European
Commission Fines Auto Glass Manufacturers for Price-Fixing
The European Commission has imposed fines, totaling 1.7 billion
U.S. dollars (1.4 billion Euros), on Asahi, Pilkington, Saint-Gobain
and Soliver for illegal market sharing and exchange of commercially
sensitive information regarding deliveries of auto glass in the
European Economic Area (EEA).
According to a statement released by the commission this morning,
between early 1998 and early 2003 these companies allegedly "discussed
target prices, market sharing and customer allocation in a series
of meetings and other illicit contacts."
Belgium-based Soliver also took part in some of these discussions,
according to the statement.
"These four companies controlled about 90 percent of the glass
used in the EEA in new cars and for original branded replacement
glass for cars at that time, a market worth about [$2.5 billion
U.S. dollars] in the last full year of the infringement," writes
the commission.
Commission officials say it started the cartel investigation on
its own initiative following a tip-off from an anonymous source.
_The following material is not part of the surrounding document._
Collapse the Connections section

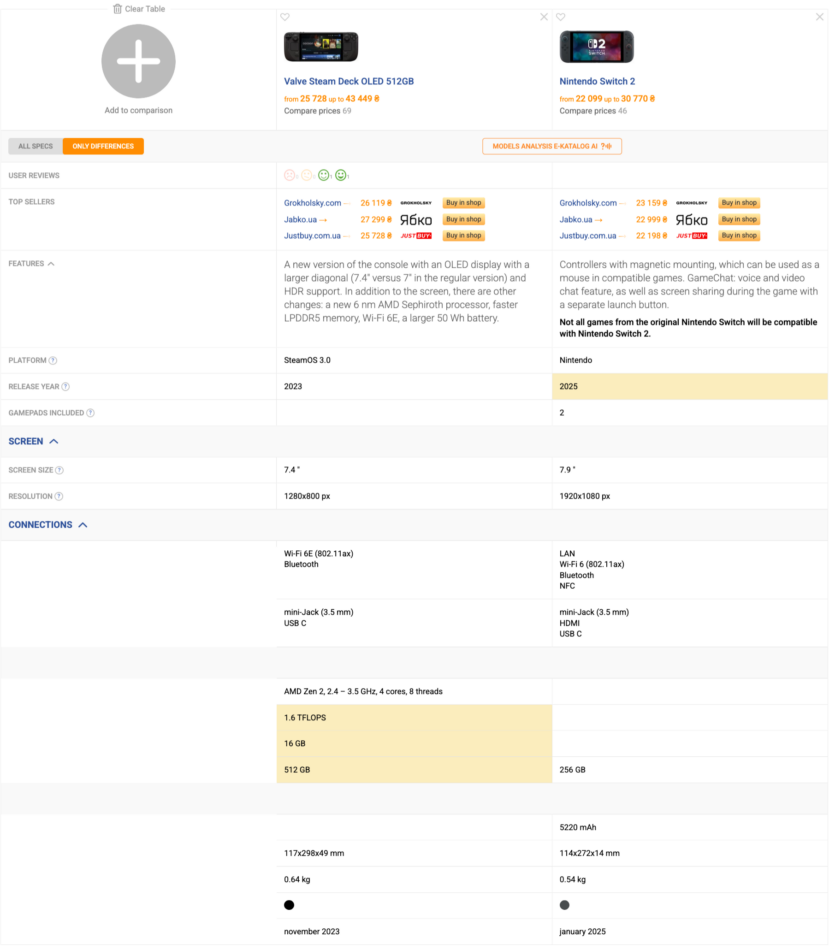point(83,525)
The Commission increased the fines to St. Gobain by 60 percent because
it was a repeat offender, according to the statement, and Asahi
provided additional information to help expose the infringement
and its fine was reduced by 50 percent under the Leniency Notice.
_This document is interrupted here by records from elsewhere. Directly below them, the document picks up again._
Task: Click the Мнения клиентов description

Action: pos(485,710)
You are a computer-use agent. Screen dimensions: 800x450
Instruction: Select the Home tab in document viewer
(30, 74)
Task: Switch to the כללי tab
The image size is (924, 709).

The Commission reports that these are the highest cartel fines it
has ever imposed, both for an individual company ($1.1 billion U.S.
dollars on Saint Gobain) and for a cartel as a whole.
"These companies cheated the car industry and car buyers for
five years in a market worth two billion euros in the last year
of the cartel," says competition commissioner Neelie Kroes.
"The overall fines are high because of the large market, the
seriousness of the case, and Saint-Gobain's earlier offences. The
Commission has imposed such high fines because it cannot and will
not tolerate such illegal behavior. Management and shareholders
of companies that damage consumers and European industry by running
cartels must learn their lessons the hard way-if you cheat, you
will get a heavy fine."
The Commission started this investigation on its own initiative
on the basis of reliable information provided by an anonymous informant,
officials report. The information prompted the Commission to carry
out surprise inspections in 2005 at several sites of auto glass
manufacturers in Europe.
After the inspections, Asahi Glass Co. and its European subsidiary,
AGC Flat Glass Europe (formerly 'Glaverbel), filed an application
under the 2002 Leniency Notice. Under the Leniency Notice, companies
can benefit from a reduction of up to 100 percent if they enhance
the Commission's ability to discover secret cartels. Asahi/Glaverbel
cooperated fully with the Commission and provided additional information
to help to expose the infringement and its fine was reduced by 50
percent.
Asahi, Pilkington, Saint-Gobain and Soliver had regular discussions
"with a view to allocating between themselves car glass supplies
to car manufacturers in response to their tenders and to keeping
the market shares of each individual car glass supplier as stable
as possible at the European level," the Commission reports.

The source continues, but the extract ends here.